→ What needs to be done
Which of the lines below holds the string "heading"? Copy every line that does.

(Stored data)
■ ■ ■ ■ ■
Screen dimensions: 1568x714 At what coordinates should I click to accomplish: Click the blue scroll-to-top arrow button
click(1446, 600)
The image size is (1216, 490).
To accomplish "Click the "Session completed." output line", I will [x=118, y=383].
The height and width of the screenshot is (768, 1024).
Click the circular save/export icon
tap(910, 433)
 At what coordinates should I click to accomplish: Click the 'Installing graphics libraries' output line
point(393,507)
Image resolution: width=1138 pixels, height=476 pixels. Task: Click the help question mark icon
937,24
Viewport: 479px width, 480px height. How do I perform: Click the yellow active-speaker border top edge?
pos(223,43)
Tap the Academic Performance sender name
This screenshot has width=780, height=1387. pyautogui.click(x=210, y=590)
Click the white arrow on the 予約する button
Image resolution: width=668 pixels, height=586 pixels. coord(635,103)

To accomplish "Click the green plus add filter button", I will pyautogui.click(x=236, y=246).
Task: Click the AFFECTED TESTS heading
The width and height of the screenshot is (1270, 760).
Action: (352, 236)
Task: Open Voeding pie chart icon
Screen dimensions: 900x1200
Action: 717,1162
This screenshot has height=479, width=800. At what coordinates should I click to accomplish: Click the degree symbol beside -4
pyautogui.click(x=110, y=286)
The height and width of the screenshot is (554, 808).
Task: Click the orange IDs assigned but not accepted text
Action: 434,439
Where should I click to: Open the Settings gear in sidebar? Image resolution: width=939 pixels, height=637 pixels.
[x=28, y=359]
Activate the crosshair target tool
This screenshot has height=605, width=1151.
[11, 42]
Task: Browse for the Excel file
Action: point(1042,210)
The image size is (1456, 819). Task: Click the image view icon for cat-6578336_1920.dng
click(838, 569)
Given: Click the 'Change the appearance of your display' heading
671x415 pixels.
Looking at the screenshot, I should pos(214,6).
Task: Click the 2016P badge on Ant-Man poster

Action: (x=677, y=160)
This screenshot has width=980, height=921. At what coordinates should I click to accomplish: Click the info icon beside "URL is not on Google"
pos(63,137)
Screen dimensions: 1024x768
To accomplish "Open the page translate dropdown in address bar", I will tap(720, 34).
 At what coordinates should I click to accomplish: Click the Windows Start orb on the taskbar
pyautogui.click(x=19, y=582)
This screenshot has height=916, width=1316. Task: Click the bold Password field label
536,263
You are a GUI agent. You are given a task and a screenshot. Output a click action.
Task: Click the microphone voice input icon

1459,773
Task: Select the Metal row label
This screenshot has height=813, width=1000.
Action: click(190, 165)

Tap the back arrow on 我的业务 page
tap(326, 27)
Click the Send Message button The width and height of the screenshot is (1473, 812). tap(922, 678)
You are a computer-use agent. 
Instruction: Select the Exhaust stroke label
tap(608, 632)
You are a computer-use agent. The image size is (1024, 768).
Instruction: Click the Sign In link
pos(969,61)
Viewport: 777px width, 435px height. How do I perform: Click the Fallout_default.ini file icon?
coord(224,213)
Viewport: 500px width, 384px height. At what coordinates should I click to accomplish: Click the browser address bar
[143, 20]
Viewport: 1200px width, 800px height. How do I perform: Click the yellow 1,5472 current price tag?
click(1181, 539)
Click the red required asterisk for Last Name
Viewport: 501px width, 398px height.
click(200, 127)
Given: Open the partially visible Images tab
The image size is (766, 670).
■ ■ ■ ■ ■
→ Task solution
Task: Click the AFFECTED TESTS heading
Given: Click the 'Change the appearance of your display' heading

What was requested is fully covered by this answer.